## What is needed:
Starting with the line that contains "Click the Sunlight Financial logo" and stopping after the line that contains "This screenshot has width=1407, height=578.", return each line below exactly as written, with no others.

## Provided data:
■ ■ ■ ■
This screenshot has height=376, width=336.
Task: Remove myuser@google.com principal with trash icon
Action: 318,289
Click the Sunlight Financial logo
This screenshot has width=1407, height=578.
■ ■ ■ ■
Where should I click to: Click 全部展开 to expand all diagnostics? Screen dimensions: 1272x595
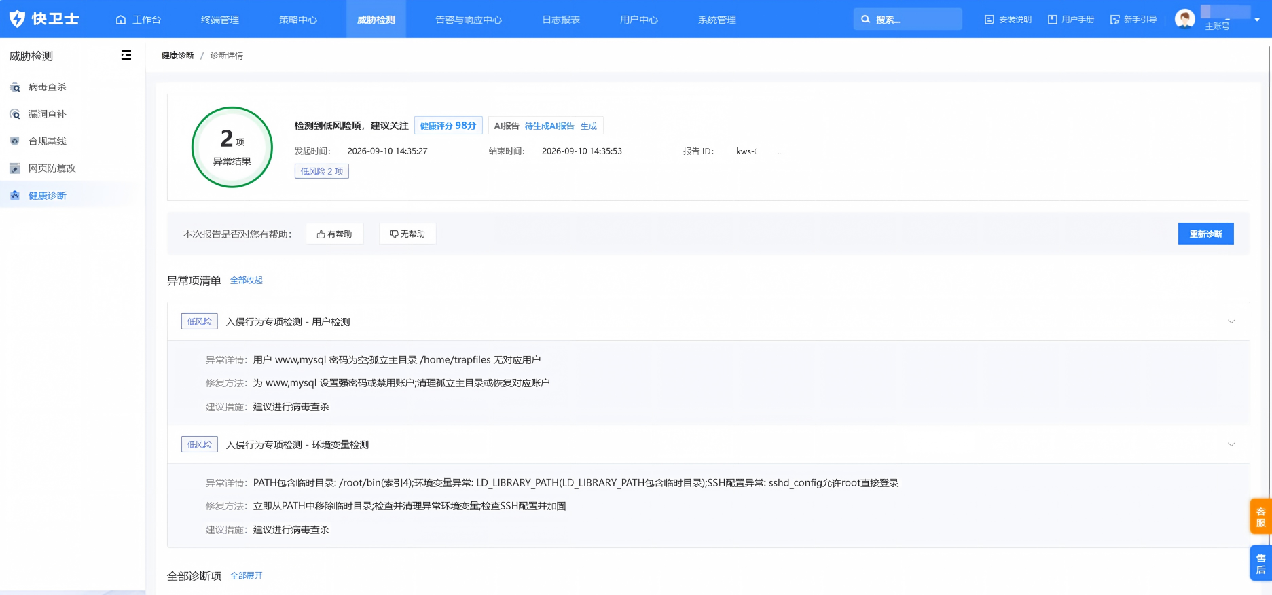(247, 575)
■ ■ ■ ■
## Response:
Click the Sunlight Financial logo
This screenshot has width=1407, height=578.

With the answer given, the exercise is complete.